====== Records provided ======
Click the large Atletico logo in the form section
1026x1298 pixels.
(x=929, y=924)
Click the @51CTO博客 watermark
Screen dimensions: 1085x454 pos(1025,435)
======
→ Exercise aim
With every line kept whole, write out the records again exactly.

→ Result of the exercise
Click the large Atletico logo in the form section
1026x1298 pixels.
(x=929, y=924)
Click the @51CTO博客 watermark
Screen dimensions: 1085x454 pos(1025,435)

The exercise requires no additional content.